→ **Compiti da svolgere**:
1. Riassumi il documento in due frasi.
2. Nel documento, in quale data Giampaolo Pansa scrisse sul «Corriere della Sera» la frase sui micioni castrati?
3. Per ciascuna affermazione indica se concorda con il documento (sì o no) e cita le parole decisive del testo:
(a) L'«advocacy journalism» è descritto come quello che conosce la verità prima di conoscere i fatti.
(b) Pansa pubblicò la sua frase sul quotidiano «la Repubblica».
(c) Oggi il controllo sintattico-grammaticale della lingua nei TG risulta rafforzato.

Albrecht Dürer, Navis Stultorum (in S. Brant, Narrenschiff - 1497)

venerdì 8 agosto 2008

Micioni castrati: citazioni tra passato e presente

“Se la Repubblica italiana è diventata la repubblica della partitocrazia una grande responsabilità l'abbiamo anche noi giornalisti. Anziché ringhiare come cani da guardia, abbiamo fatto le fusa come i micioni castrati accanto al caminetto di chi comanda”. Così scriveva Giampaolo Pansa sul “Corriere della Sera” il 13 maggio del 1993.
Quindici anni dopo può fornire qualche spunto di riflessione una serie di citazioni provenienti da quel mondo remoto, ove ci si poteva illudere che la politica avrebbe subito una trasformazione radicale, e ancor più che il giornalismo italiano avrebbe cambiato volto. Quale migliore occasione di Tangentopoli e della critica radicale al sistema politico di allora per abbandonare l'atteggiamento descritto da Pansa, uscendo dalle pastoie dell'“advocacy journalism” (quello che conosce la verità ancor prima di conoscere i fatti) per tendere, almeno in parte, verso una maggiore imparzialità. Magari per porsi, nei confronti del potere – di ogni potere – come il “cane da guardia” della tradizione giornalistica anglosassone, teso in primis all'interesse del lettore e alla difesa della democrazia. Un puro sogno? Ciascuno può valutarlo considerando il presente ed il recente passato, a partire dal confronto con questa fotografia della situazione di quei primi anni Novanta (quando, se non altro, l'uso della lingua italiana era soggetto ancora a qualche forma di controllo sintattico-grammaticale e di aspirazione alla qualità che oggi sembrano essersi completamente dissolti, soprattutto nei TG, ma anche sulla carta stampata).

→ **Materiale fornito**:
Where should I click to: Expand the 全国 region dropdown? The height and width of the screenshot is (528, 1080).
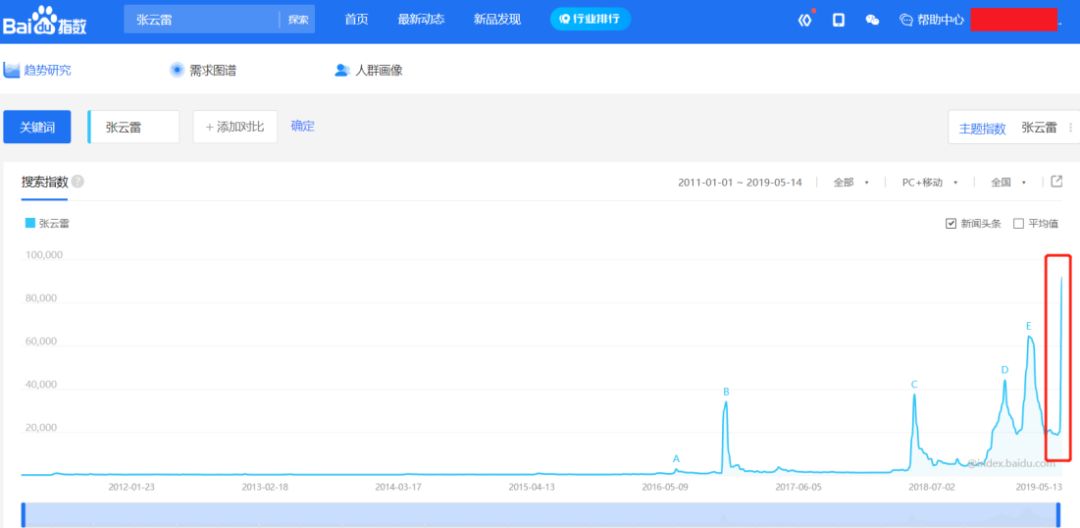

→ **Le soluzioni**:
1. Nel 1993 Giampaolo Pansa scriveva sul «Corriere della Sera» che i giornalisti avevano una grande responsabilità nella nascita della repubblica della partitocrazia, perché anziché ringhiare come cani da guardia avevano fatto le fusa come micioni castrati accanto al caminetto di chi comanda. Quindici anni dopo, il documento propone una serie di citazioni dei primi anni Novanta, quando con Tangentopoli ci si poteva illudere che politica e giornalismo cambiassero volto, perché ciascuno le confronti con il presente e il recente passato.

2. Il 13 maggio 1993.

3.
(a) Sì: «quello che conosce la verità ancor prima di conoscere i fatti».
(b) No: «Così scriveva Giampaolo Pansa sul “Corriere della Sera”».
(c) No: «oggi sembrano essersi completamente dissolti, soprattutto nei TG».